* **THINGS TO DO**:
#1 Can you print everything from "Running evalml 0.11.2." down to "data_checks = self._validate_data_checks(data_checks)" in the issue about running AutoML on the Iris dataset?
#2 In the issue about running AutoML on the Iris dataset:
(a) Which version of evalml was being run?
(b) What objective is passed to AutoMLSearch?
(c) What type of error does the traceback report?

Running AutoML on Iris Dataset Fails #966

SydneyAyx · 2020-07-23T15:33:06Z

Running evalml 0.11.2. It looks like the option to set data checks to False has been removed from AutoMLSearch, which was a work-around for this issue previously.

TypeError Traceback (most recent call last)
in
1 automl = AutoMLSearch(objective="log_loss_multi", max_pipelines=5, problem_type="multiclass")
2
----> 3 automl.search(X, y)

~.conda\envs\evalml_test_1.0\lib\site-packages\evalml\automl\automl_search.py in search(self, X, y, data_checks, feature_types, raise_errors, show_iteration_plot)
316
317 data_checks = self._validate_data_checks(data_checks)
--> 318 data_check_results = data_checks.validate(X, y)
319
320 if len(data_check_results) > 0:

~.conda\envs\evalml_test_1.0\lib\site-packages\evalml\data_checks\data_checks.py in validate(self, X, y)
33 messages = []
34 for data_check in self.data_checks:
---> 35 messages_new = data_check.validate(X, y)
36 messages.extend(messages_new)
37 return messages

~.conda\envs\evalml_test_1.0\lib\site-packages\evalml\data_checks\label_leakage_data_check.py in validate(self, X, y)

* **COLLECTED MATERIAL**:
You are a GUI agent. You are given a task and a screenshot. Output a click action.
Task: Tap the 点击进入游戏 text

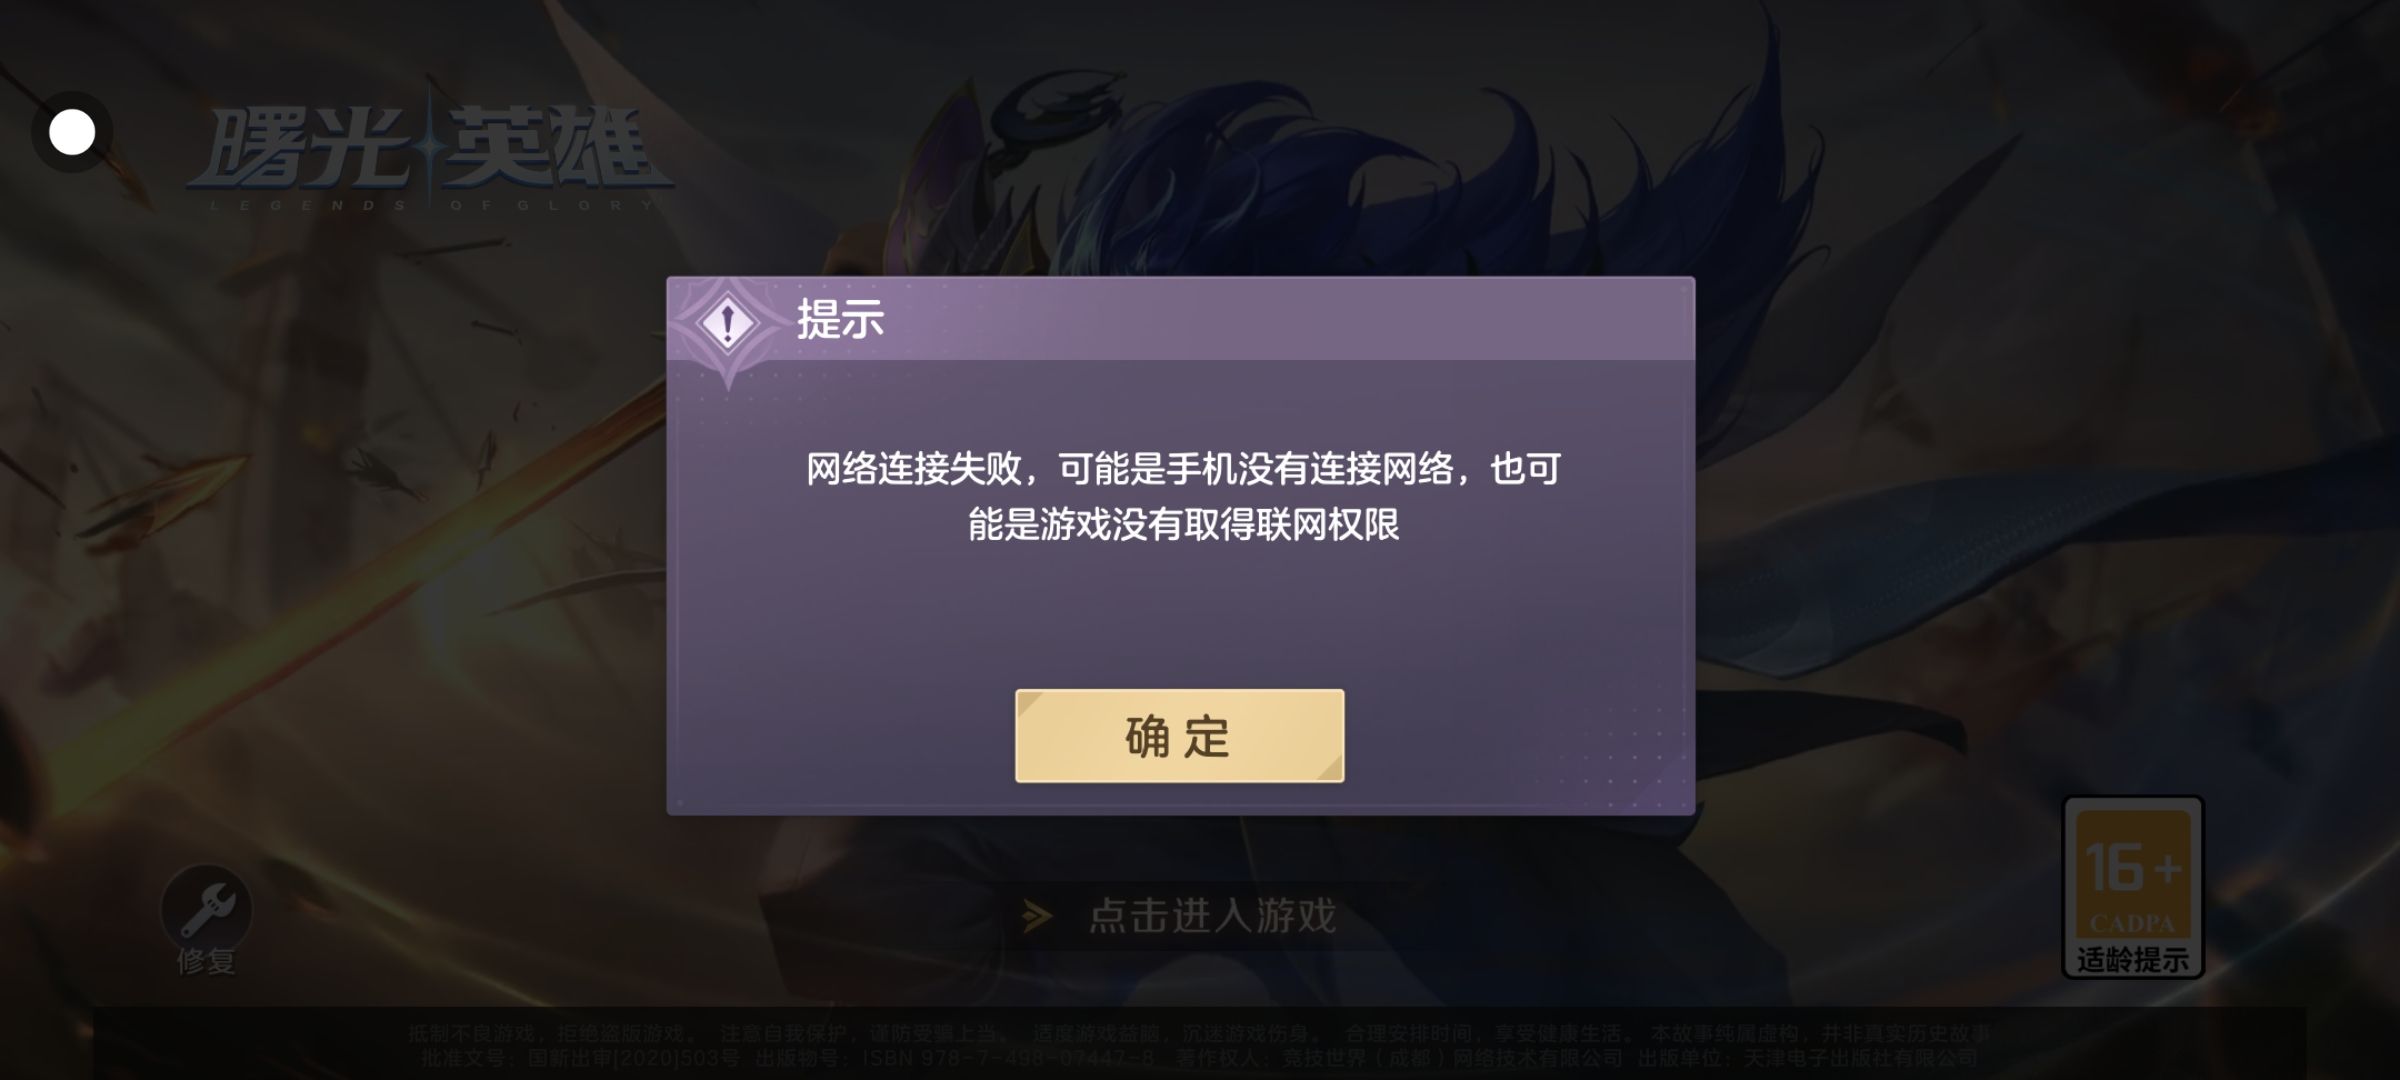pyautogui.click(x=1212, y=916)
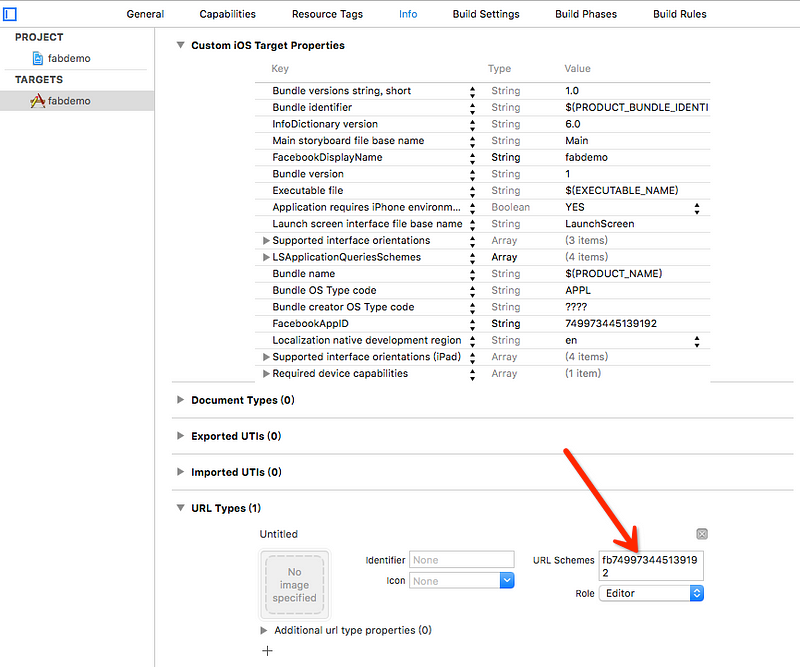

* **SOLUTIONS TO THE TASKS**:
#1
Running evalml 0.11.2. It looks like the option to set data checks to False has been removed from AutoMLSearch, which was a work-around for this issue previously.

TypeError Traceback (most recent call last)
in
1 automl = AutoMLSearch(objective="log_loss_multi", max_pipelines=5, problem_type="multiclass")
2
----> 3 automl.search(X, y)

~.conda\envs\evalml_test_1.0\lib\site-packages\evalml\automl\automl_search.py in search(self, X, y, data_checks, feature_types, raise_errors, show_iteration_plot)
316
317 data_checks = self._validate_data_checks(data_checks)

#2
(a) 0.11.2
(b) "log_loss_multi"
(c) TypeError